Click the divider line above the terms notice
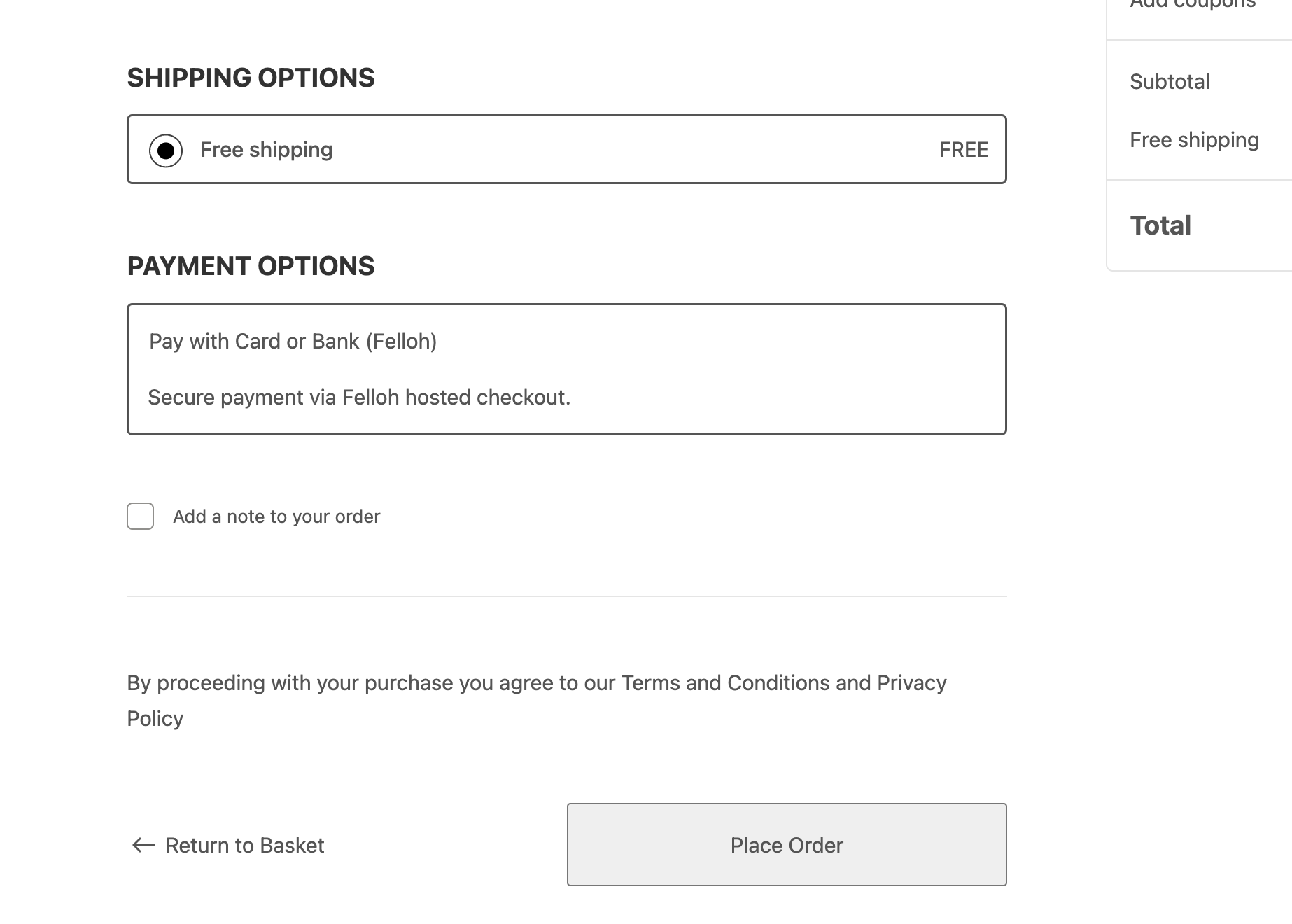Viewport: 1292px width, 924px height. pos(566,596)
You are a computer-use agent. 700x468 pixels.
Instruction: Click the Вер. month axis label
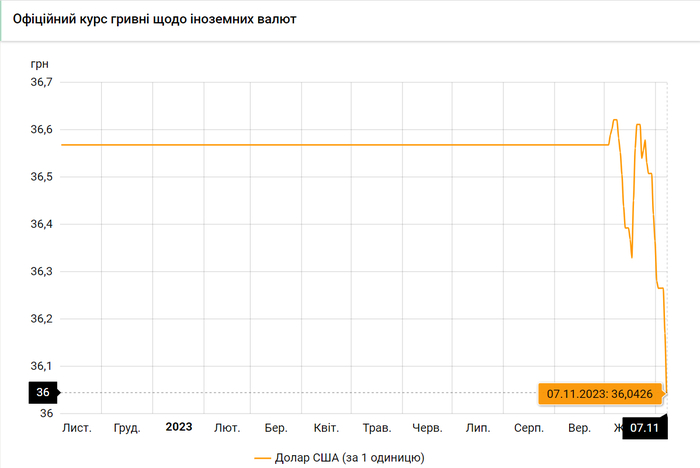point(579,427)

━━━━━━

Print exactly, and print only, the lines from the line with "You are a computer-use agent. 700x468 pixels." through the last line of the entries, both ends included. No pictures belong in the result.

• [Output]
You are a computer-use agent. 700x468 pixels.
Instruction: Click the Вер. month axis label
point(579,427)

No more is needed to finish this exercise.